▶ _Task brief_
Restrict the output to the lines below starting at the one that contains "Switch to the Volume-Weighted view" and ending at the one that contains "You are a computer-use agent. The", and restate them word for word, both ends included.
(Data supplied Opens)
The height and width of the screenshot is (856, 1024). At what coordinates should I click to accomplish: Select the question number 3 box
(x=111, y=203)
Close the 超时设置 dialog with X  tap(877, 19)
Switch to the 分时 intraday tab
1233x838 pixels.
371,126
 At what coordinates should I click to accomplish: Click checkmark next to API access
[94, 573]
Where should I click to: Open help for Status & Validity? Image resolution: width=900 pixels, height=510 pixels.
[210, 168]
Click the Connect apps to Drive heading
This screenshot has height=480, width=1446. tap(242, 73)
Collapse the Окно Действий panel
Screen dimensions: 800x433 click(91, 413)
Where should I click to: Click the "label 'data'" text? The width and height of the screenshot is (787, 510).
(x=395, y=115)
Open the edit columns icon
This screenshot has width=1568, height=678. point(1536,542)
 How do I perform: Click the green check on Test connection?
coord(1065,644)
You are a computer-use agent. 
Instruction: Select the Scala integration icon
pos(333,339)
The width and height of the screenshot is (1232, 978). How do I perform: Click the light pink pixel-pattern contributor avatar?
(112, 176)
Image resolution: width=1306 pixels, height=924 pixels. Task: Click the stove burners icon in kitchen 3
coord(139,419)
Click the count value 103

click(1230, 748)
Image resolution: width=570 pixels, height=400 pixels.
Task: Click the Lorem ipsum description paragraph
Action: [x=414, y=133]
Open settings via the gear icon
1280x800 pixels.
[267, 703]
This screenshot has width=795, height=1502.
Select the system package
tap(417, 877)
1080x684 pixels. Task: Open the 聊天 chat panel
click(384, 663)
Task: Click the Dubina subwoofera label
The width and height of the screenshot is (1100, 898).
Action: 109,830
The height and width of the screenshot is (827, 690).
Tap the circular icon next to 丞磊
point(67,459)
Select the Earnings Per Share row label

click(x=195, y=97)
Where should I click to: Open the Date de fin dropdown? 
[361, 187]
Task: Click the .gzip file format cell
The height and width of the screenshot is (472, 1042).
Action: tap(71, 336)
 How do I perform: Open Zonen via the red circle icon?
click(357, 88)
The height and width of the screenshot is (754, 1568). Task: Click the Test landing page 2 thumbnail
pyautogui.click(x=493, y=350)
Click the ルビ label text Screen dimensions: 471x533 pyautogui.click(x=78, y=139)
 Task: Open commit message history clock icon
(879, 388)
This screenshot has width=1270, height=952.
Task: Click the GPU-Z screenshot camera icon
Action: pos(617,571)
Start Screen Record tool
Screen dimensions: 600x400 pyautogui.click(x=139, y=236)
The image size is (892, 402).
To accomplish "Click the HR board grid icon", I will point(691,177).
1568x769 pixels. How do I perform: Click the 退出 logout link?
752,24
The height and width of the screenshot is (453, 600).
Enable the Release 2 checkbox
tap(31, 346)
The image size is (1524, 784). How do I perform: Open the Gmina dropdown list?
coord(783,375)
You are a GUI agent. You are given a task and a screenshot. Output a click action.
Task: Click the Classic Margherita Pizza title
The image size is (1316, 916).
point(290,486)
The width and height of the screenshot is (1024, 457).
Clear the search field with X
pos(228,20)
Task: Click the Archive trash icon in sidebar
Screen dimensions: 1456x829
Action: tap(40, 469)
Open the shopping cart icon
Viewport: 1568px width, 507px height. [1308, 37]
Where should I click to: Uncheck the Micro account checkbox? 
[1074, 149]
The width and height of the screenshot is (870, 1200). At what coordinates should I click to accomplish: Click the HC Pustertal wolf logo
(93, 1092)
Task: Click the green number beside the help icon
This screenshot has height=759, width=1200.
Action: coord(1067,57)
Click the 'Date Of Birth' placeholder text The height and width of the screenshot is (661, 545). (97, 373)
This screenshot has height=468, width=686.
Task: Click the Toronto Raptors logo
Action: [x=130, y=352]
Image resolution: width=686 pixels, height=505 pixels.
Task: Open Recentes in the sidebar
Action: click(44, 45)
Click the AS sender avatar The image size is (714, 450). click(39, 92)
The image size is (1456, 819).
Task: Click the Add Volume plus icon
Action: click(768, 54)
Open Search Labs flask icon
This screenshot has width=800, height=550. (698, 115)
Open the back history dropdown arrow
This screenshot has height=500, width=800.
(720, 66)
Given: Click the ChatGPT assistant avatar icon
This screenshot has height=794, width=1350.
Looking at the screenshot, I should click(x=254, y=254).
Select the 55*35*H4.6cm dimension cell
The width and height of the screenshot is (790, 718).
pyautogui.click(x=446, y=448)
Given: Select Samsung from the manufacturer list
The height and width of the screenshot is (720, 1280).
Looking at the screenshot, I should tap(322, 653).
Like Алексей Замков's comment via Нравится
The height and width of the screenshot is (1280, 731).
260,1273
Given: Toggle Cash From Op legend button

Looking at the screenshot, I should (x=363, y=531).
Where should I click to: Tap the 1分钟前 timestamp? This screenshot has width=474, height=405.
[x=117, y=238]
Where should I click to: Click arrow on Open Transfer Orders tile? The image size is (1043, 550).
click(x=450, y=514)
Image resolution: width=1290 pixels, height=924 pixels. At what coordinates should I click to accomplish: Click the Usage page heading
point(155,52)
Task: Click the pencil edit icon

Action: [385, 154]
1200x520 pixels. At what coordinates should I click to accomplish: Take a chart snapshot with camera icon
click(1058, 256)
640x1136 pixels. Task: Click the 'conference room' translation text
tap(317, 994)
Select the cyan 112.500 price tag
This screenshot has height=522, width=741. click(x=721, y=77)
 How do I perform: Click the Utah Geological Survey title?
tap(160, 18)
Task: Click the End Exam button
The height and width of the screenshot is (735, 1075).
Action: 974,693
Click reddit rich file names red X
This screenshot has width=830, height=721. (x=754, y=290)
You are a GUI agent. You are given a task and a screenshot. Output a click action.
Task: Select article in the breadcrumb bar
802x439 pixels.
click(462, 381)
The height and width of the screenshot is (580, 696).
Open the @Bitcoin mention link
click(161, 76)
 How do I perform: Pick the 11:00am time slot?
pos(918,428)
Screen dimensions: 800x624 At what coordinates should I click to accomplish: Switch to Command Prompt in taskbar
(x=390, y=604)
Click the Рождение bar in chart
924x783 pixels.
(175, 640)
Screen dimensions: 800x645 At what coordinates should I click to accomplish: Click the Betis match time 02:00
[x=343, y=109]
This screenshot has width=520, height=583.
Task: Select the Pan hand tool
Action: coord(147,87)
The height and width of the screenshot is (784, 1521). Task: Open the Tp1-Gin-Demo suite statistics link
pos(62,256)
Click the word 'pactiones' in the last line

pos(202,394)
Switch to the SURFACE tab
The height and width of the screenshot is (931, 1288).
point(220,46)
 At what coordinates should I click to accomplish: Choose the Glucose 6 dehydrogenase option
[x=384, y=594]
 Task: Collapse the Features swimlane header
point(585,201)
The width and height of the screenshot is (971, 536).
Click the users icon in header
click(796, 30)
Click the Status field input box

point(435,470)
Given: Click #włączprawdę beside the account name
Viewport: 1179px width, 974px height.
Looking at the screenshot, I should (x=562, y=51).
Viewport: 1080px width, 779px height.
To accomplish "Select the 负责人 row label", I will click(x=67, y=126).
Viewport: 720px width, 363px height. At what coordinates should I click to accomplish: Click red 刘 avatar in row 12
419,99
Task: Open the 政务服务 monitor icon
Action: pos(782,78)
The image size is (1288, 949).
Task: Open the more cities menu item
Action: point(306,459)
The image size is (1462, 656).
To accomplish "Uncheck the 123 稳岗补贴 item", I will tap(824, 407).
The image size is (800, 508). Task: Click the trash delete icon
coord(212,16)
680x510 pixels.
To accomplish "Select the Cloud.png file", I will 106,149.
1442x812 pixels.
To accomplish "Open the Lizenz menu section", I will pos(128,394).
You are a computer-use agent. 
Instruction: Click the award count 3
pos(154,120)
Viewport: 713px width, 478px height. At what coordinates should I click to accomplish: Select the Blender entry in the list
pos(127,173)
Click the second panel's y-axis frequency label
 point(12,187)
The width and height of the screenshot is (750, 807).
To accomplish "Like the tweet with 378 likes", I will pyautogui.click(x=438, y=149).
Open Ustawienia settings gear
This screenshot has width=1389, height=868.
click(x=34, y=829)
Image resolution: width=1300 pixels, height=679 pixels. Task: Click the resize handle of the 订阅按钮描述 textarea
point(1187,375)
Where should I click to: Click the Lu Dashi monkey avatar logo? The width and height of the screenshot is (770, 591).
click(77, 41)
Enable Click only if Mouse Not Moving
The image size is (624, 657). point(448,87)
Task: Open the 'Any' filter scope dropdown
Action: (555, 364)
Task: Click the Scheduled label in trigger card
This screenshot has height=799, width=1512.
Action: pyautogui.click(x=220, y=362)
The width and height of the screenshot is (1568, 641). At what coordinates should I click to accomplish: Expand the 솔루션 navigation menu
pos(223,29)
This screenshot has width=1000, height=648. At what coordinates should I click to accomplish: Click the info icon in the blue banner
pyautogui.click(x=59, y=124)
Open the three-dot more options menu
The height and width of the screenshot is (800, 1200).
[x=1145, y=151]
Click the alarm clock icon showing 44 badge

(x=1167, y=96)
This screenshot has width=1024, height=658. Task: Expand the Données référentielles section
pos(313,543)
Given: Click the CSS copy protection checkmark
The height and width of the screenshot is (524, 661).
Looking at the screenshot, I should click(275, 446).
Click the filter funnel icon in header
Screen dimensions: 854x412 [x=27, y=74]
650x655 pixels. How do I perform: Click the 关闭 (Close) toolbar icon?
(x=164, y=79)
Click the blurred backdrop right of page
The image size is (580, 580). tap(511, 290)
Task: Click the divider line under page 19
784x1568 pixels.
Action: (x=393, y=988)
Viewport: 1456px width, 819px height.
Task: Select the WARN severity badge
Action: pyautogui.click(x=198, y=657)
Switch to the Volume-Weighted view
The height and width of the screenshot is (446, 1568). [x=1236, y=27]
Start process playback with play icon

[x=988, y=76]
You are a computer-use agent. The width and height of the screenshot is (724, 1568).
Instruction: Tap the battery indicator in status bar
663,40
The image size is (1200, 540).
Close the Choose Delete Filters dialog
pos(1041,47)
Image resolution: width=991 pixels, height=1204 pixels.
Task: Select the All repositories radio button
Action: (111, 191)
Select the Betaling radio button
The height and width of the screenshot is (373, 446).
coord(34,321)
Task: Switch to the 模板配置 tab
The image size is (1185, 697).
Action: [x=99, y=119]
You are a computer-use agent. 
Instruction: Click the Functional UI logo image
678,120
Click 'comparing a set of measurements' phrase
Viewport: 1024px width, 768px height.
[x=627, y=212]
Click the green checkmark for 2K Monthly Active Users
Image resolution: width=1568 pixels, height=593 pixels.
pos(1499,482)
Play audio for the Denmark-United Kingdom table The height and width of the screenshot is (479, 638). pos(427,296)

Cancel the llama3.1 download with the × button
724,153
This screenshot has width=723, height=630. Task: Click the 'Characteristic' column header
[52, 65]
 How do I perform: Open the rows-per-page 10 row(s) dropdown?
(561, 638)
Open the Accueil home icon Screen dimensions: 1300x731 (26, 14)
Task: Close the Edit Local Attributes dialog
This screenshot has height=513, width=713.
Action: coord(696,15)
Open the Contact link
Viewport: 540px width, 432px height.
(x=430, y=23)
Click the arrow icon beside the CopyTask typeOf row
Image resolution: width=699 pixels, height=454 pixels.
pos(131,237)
(Data supplied Closes)
▶ _Response below_
Switch to the Volume-Weighted view
The height and width of the screenshot is (446, 1568). [x=1236, y=27]
Start process playback with play icon

[x=988, y=76]
You are a computer-use agent. The width and height of the screenshot is (724, 1568).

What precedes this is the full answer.